• _WHAT TO PRODUCE_:
Each entry below has to be written out again exactly.

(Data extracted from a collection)

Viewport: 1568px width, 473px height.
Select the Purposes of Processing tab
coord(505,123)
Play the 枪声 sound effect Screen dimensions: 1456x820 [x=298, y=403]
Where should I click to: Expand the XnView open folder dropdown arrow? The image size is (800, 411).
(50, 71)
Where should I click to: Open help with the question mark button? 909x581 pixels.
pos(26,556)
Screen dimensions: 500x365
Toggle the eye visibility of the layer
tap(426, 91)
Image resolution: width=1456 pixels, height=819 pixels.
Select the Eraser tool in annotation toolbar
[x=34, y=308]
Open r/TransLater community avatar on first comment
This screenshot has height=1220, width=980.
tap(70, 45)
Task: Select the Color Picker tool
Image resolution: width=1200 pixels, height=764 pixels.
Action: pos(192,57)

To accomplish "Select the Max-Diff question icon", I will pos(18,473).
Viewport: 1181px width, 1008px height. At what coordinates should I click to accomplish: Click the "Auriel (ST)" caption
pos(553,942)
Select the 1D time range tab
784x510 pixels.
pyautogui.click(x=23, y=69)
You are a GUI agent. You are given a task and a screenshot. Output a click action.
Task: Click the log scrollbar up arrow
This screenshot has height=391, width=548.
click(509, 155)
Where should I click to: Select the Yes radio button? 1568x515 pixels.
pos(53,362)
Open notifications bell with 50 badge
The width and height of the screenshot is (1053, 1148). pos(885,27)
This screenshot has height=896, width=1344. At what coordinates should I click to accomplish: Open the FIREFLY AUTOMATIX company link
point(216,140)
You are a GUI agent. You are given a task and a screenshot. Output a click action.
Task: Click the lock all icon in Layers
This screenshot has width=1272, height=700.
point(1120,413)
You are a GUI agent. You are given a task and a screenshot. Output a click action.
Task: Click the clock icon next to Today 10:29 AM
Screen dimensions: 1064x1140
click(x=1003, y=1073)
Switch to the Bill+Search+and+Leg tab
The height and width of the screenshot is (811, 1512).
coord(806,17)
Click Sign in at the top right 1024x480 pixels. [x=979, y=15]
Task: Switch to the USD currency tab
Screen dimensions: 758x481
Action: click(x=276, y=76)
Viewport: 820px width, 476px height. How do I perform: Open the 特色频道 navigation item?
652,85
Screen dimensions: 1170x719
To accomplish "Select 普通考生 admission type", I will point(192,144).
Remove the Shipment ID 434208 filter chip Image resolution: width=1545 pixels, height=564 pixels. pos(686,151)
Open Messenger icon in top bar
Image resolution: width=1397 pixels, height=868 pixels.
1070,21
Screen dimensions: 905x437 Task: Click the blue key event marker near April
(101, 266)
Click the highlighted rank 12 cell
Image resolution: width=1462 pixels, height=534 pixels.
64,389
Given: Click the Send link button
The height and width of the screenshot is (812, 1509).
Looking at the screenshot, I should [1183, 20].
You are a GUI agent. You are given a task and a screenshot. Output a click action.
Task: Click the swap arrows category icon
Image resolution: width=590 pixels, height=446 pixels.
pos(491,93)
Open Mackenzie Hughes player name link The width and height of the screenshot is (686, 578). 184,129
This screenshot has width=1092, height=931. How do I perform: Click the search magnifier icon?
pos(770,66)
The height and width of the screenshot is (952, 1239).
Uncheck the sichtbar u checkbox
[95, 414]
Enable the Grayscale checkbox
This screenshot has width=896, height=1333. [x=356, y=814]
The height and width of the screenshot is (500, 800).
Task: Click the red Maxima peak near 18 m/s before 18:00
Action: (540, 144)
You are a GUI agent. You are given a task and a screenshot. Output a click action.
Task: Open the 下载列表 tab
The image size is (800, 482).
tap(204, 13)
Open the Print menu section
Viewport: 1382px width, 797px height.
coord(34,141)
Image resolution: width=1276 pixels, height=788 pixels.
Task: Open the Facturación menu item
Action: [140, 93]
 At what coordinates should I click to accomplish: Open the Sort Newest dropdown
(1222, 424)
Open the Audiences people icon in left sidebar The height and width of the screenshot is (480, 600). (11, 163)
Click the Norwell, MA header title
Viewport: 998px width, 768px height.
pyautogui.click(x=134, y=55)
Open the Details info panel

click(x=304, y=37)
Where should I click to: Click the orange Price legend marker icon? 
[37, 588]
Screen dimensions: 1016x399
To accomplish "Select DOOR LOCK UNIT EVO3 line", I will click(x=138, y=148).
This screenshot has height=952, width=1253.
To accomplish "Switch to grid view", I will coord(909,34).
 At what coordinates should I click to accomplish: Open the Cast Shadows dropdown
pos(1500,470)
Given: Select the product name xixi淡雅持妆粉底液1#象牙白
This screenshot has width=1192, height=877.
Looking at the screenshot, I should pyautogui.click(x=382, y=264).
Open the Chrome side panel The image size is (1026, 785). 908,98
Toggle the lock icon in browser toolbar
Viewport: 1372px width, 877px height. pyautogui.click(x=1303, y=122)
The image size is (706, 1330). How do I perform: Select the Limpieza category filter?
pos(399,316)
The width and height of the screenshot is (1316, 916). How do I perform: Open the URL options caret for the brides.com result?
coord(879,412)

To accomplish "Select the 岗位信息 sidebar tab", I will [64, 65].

• _TASK SOLUTION_:
Viewport: 1568px width, 473px height.
Select the Purposes of Processing tab
coord(505,123)
Play the 枪声 sound effect Screen dimensions: 1456x820 [x=298, y=403]
Where should I click to: Expand the XnView open folder dropdown arrow? The image size is (800, 411).
(50, 71)
Where should I click to: Open help with the question mark button? 909x581 pixels.
pos(26,556)
Screen dimensions: 500x365
Toggle the eye visibility of the layer
tap(426, 91)
Image resolution: width=1456 pixels, height=819 pixels.
Select the Eraser tool in annotation toolbar
[x=34, y=308]
Open r/TransLater community avatar on first comment
This screenshot has height=1220, width=980.
tap(70, 45)
Task: Select the Color Picker tool
Image resolution: width=1200 pixels, height=764 pixels.
Action: pos(192,57)

To accomplish "Select the Max-Diff question icon", I will pos(18,473).
Viewport: 1181px width, 1008px height. At what coordinates should I click to accomplish: Click the "Auriel (ST)" caption
pos(553,942)
Select the 1D time range tab
784x510 pixels.
pyautogui.click(x=23, y=69)
You are a GUI agent. You are given a task and a screenshot. Output a click action.
Task: Click the log scrollbar up arrow
This screenshot has height=391, width=548.
click(509, 155)
Where should I click to: Select the Yes radio button? 1568x515 pixels.
pos(53,362)
Open notifications bell with 50 badge
The width and height of the screenshot is (1053, 1148). pos(885,27)
This screenshot has height=896, width=1344. At what coordinates should I click to accomplish: Open the FIREFLY AUTOMATIX company link
point(216,140)
You are a GUI agent. You are given a task and a screenshot. Output a click action.
Task: Click the lock all icon in Layers
This screenshot has width=1272, height=700.
point(1120,413)
You are a GUI agent. You are given a task and a screenshot. Output a click action.
Task: Click the clock icon next to Today 10:29 AM
Screen dimensions: 1064x1140
click(x=1003, y=1073)
Switch to the Bill+Search+and+Leg tab
The height and width of the screenshot is (811, 1512).
coord(806,17)
Click Sign in at the top right 1024x480 pixels. [x=979, y=15]
Task: Switch to the USD currency tab
Screen dimensions: 758x481
Action: click(x=276, y=76)
Viewport: 820px width, 476px height. How do I perform: Open the 特色频道 navigation item?
652,85
Screen dimensions: 1170x719
To accomplish "Select 普通考生 admission type", I will point(192,144).
Remove the Shipment ID 434208 filter chip Image resolution: width=1545 pixels, height=564 pixels. pos(686,151)
Open Messenger icon in top bar
Image resolution: width=1397 pixels, height=868 pixels.
1070,21
Screen dimensions: 905x437 Task: Click the blue key event marker near April
(101, 266)
Click the highlighted rank 12 cell
Image resolution: width=1462 pixels, height=534 pixels.
64,389
Given: Click the Send link button
The height and width of the screenshot is (812, 1509).
Looking at the screenshot, I should [1183, 20].
You are a GUI agent. You are given a task and a screenshot. Output a click action.
Task: Click the swap arrows category icon
Image resolution: width=590 pixels, height=446 pixels.
pos(491,93)
Open Mackenzie Hughes player name link The width and height of the screenshot is (686, 578). 184,129
This screenshot has width=1092, height=931. How do I perform: Click the search magnifier icon?
pos(770,66)
The height and width of the screenshot is (952, 1239).
Uncheck the sichtbar u checkbox
[95, 414]
Enable the Grayscale checkbox
This screenshot has width=896, height=1333. [x=356, y=814]
The height and width of the screenshot is (500, 800).
Task: Click the red Maxima peak near 18 m/s before 18:00
Action: (540, 144)
You are a GUI agent. You are given a task and a screenshot. Output a click action.
Task: Open the 下载列表 tab
The image size is (800, 482).
tap(204, 13)
Open the Print menu section
Viewport: 1382px width, 797px height.
coord(34,141)
Image resolution: width=1276 pixels, height=788 pixels.
Task: Open the Facturación menu item
Action: [140, 93]
 At what coordinates should I click to accomplish: Open the Sort Newest dropdown
(1222, 424)
Open the Audiences people icon in left sidebar The height and width of the screenshot is (480, 600). (11, 163)
Click the Norwell, MA header title
Viewport: 998px width, 768px height.
pyautogui.click(x=134, y=55)
Open the Details info panel

click(x=304, y=37)
Where should I click to: Click the orange Price legend marker icon? 
[37, 588]
Screen dimensions: 1016x399
To accomplish "Select DOOR LOCK UNIT EVO3 line", I will click(x=138, y=148).
This screenshot has height=952, width=1253.
To accomplish "Switch to grid view", I will coord(909,34).
 At what coordinates should I click to accomplish: Open the Cast Shadows dropdown
pos(1500,470)
Given: Select the product name xixi淡雅持妆粉底液1#象牙白
This screenshot has width=1192, height=877.
Looking at the screenshot, I should pyautogui.click(x=382, y=264).
Open the Chrome side panel The image size is (1026, 785). 908,98
Toggle the lock icon in browser toolbar
Viewport: 1372px width, 877px height. pyautogui.click(x=1303, y=122)
The image size is (706, 1330). How do I perform: Select the Limpieza category filter?
pos(399,316)
The width and height of the screenshot is (1316, 916). How do I perform: Open the URL options caret for the brides.com result?
coord(879,412)

To accomplish "Select the 岗位信息 sidebar tab", I will [64, 65].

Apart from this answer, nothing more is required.